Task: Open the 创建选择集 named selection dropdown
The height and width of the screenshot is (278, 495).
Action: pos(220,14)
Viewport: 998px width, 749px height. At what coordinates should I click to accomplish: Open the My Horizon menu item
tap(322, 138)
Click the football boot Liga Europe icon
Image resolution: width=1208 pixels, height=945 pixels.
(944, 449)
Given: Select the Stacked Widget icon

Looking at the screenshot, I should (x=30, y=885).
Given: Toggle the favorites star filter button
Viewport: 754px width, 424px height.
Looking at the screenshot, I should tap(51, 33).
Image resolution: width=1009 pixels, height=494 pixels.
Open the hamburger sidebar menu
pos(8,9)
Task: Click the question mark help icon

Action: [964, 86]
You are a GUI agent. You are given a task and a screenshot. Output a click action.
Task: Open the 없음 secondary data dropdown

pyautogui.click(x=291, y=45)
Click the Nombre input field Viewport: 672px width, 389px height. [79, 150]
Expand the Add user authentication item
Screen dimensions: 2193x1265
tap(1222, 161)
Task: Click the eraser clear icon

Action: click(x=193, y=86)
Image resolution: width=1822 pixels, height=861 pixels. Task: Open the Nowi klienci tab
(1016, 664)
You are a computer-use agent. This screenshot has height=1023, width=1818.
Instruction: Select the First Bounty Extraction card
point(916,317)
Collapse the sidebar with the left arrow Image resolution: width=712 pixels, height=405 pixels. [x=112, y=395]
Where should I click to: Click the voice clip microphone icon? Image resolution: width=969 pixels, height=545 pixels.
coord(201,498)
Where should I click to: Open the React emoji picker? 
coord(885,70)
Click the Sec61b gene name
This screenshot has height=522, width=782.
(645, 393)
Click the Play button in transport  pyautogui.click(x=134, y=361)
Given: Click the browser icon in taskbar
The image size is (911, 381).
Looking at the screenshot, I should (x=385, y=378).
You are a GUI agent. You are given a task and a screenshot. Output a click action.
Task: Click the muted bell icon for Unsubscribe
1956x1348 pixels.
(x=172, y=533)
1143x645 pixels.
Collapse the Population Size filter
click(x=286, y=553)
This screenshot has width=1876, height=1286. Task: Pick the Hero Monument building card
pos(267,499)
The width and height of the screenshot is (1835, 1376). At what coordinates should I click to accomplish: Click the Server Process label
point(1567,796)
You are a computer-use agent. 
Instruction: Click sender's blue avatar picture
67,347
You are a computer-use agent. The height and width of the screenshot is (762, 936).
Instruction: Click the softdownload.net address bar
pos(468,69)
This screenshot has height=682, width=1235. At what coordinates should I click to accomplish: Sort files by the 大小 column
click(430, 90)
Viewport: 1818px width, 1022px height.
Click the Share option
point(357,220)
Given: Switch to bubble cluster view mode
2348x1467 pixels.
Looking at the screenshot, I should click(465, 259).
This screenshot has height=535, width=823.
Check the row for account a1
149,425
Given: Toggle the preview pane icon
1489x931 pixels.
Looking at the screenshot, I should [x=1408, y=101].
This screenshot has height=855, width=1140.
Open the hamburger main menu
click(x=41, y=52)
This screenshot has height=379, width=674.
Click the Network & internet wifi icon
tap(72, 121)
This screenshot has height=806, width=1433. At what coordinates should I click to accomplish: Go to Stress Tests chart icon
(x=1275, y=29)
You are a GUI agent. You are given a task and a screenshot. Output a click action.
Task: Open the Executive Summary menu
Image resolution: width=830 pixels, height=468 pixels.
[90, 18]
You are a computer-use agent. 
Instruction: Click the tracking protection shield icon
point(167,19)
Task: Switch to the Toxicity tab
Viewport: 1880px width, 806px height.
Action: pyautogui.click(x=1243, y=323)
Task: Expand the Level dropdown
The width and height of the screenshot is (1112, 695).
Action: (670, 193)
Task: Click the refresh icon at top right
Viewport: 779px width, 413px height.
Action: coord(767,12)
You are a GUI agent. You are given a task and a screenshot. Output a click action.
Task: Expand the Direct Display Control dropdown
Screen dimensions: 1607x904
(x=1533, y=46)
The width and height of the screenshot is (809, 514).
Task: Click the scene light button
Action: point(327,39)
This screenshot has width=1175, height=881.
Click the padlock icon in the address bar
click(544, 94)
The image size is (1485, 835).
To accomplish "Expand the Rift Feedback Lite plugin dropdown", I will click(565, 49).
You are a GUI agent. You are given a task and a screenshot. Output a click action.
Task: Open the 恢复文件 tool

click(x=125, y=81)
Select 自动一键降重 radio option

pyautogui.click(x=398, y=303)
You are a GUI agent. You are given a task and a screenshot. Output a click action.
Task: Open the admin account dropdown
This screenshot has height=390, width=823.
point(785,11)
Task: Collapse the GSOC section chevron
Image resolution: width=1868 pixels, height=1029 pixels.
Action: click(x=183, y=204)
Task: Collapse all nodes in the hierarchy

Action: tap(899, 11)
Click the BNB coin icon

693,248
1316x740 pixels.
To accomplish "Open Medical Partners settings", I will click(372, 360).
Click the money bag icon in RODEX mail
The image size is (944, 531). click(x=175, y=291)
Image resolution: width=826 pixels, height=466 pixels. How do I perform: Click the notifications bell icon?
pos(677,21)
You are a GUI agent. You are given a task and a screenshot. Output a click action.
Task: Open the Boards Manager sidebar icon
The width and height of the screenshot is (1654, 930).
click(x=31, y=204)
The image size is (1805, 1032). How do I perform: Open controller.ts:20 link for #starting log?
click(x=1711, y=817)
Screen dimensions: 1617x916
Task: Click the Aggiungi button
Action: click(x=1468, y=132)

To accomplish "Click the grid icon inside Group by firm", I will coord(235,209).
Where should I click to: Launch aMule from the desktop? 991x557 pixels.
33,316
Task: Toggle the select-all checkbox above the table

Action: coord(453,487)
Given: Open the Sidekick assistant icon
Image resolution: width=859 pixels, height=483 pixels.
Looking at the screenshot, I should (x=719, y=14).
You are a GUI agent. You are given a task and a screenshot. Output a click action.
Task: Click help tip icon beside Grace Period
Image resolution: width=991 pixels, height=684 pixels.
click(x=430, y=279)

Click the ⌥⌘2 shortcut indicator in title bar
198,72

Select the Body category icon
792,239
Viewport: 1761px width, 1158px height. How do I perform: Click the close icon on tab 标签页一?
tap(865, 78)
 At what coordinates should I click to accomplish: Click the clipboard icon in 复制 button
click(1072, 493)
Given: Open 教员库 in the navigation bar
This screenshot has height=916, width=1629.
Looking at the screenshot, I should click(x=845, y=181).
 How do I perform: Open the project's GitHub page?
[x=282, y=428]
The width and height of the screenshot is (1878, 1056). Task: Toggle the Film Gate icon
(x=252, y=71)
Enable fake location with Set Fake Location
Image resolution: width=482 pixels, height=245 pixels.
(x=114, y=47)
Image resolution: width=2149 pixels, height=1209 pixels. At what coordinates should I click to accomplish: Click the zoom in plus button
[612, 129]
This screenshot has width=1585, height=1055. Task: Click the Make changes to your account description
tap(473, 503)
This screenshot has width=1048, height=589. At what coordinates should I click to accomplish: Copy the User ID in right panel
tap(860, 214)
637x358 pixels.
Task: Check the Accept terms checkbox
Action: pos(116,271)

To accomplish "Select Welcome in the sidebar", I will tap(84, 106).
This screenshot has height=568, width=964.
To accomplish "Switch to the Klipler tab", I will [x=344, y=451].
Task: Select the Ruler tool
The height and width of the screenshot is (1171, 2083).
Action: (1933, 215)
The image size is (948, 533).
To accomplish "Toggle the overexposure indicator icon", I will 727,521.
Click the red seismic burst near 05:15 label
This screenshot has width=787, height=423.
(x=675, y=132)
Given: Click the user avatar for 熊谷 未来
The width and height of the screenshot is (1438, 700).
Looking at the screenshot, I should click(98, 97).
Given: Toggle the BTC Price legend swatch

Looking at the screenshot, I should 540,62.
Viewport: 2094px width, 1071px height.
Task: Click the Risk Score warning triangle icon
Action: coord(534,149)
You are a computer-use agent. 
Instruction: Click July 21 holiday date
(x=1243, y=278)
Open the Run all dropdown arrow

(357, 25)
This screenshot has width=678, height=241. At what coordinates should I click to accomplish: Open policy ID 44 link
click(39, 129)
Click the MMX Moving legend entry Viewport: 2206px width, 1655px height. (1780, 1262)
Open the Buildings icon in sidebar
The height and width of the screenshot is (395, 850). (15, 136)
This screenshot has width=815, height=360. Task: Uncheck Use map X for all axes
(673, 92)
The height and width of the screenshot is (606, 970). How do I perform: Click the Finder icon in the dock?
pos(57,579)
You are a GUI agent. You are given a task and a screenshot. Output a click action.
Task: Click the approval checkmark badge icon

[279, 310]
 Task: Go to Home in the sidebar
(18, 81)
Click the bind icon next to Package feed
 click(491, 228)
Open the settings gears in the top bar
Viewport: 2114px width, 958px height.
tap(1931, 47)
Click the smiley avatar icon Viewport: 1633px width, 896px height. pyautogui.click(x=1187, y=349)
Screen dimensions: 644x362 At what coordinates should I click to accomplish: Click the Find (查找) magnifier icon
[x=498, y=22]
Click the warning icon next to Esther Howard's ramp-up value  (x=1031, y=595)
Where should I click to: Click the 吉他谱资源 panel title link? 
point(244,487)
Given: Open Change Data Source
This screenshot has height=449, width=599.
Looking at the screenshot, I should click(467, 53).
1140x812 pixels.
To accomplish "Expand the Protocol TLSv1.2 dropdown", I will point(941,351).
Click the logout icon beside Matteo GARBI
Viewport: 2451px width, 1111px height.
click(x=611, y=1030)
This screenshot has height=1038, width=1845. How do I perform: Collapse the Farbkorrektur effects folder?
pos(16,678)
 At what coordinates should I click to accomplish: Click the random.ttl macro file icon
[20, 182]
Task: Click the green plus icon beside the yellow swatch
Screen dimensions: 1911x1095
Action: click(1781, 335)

******************************

Go through the material and copy every line in which the word "with" occurs.

Collapse the sidebar with the left arrow Image resolution: width=712 pixels, height=405 pixels. [x=112, y=395]
Enable fake location with Set Fake Location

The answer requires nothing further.